I didn’t think I would simultaneously be able to work on my book and a painting at the same time, but that’s what I’ve been doing this past week or so. I’m a regular multitasker, even though I don’t really believe in such things. Who knew?


I probably haven’t mentioned that my memoir, Shrapnel in the San Fernando Valley, has 77 chapters. No, I wouldn’t mention that, would I? That’s just sounds so excessive. I haven’t wanted to bring that up before because it sounds like it’s a lot, doesn’t it? Well let me just tell you that Post Office has 100 or so chapters. Ham on Rye has 58. Of course, those are much shorter books than mine is ever going to be, but I’m just sayin’. Seventy seven is not that many. I also don’t know why I am comparing mine to Bukowski’s. It was just off the top of my head really. It’s just that I am now on the 3rd draft and just finished the 10th chapter, which is why I am mentioning it. It’s for those of you that I’m sure are not keeping track. That’s where I am.

I am averaging around a half a chapter to a chapter per day, when I work on it, that is. It depends on how long each chapter is, too. I am starting to see it shape up and take form now, which is pretty exciting. And I’m still trying my darndest to cut. (It’s very difficult.) Pretty much all of the chapters are titled now. The one I’m working on now is called Bloody Knees. Nice, eh? It’s just non-stop hilarity folks!

Some days (and/or moments) I think the book is pretty good, while other times I feel like it has a long way to go. I polish, polish polish. I’ve never polished anything so much in my life. In a book this long, you can’t repeat too many words. You have to break a lot of bad habits, but still keep your own voice and personality. There’s a lot of tweaks and details to pay attention to. It’s as if I’m a real writer.

Meanwhile, I’ve been working on this painting that was inspired by this photo I took just above Valley Blvd between East LA and El Sereno.


The painting has been going through a lot of transitions and stages because I’ve been fighting with myself about loosening up. I didn’t start this thing the way I’d hoped to. I know it’s “loose,” but my intention wasn’t even to make hard shapes like this. I wanted to paint freehand, yes, but I wanted to be entirely abstract instead of being so literal.

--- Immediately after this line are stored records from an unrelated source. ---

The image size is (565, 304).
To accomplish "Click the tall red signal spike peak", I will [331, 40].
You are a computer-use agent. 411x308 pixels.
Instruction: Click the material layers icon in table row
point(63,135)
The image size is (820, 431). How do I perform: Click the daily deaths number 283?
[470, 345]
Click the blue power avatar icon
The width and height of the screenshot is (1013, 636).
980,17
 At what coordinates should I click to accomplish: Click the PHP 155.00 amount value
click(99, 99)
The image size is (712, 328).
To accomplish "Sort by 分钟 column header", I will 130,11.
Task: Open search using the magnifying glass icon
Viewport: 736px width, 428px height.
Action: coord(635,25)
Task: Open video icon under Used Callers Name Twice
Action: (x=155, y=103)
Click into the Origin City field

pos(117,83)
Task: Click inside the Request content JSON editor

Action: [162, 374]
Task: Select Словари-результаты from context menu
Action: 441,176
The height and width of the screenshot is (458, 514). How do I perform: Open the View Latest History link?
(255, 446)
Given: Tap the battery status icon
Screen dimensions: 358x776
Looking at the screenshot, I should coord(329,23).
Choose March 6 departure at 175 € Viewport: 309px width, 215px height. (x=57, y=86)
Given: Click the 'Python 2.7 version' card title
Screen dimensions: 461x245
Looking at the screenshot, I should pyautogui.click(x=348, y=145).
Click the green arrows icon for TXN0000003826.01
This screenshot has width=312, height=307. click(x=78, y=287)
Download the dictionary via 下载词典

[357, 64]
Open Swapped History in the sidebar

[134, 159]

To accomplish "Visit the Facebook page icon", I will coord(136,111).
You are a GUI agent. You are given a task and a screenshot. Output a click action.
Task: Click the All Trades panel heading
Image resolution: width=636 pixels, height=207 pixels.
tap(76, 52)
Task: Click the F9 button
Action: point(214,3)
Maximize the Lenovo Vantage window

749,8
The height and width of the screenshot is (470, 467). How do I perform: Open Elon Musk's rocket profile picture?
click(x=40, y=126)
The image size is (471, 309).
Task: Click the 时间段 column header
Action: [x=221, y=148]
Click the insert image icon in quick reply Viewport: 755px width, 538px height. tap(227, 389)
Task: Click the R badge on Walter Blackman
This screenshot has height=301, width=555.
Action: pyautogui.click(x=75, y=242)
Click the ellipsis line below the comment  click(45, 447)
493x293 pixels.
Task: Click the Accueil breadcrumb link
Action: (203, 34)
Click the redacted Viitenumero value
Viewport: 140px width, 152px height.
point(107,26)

I figured my second attempt would be better. I figured I could always go back and “mess it up” later. And in the meantime, I’d move forward and at least be loose with the hills.


After the above session, I found that it was a push-pull kind of thing. I was still more or less painting the photograph, and not pulling from my imagination. Damn it! So I gave up on the whole abstract idea and just wanted to salvage this into something I still liked. So I continued with it in a semi “sloppy Joe” sort of manner:


Now I felt like I was getting somewhere. I mean, I thought so anyway.


The above was just another layer and variation of greenery, but then I began to feel like it got overly thick. I almost preferred to have parts of the gesso showing, like how it was in the session before this one. The purpose of adding more greenery was so that I would fully cover the panel. Why I think this is a “rule,” I’ll never know. It’s not like I went to art school. I make my own damn rules. Next time, I’ll think with my brains.


In the above, I just added the sky. Can’t really tell from this particular photo, but it’s blended from light to dark. Still, the foreground was really bothering me. Something wasn’t right about it. I had to do something, so this is what I came up with:


Now it’s prac-near done. I need for it to dry a little bit – which won’t be that hard considering how hot it’s been. Then I can put little windows in the houses and make some more electrical wires, etc. I think I can call it “done” for reals after that. Then I will start something new entirely. I may even use the same exact photo as a jumping off point to see if I am even capable of doing what I set out to do in the first place.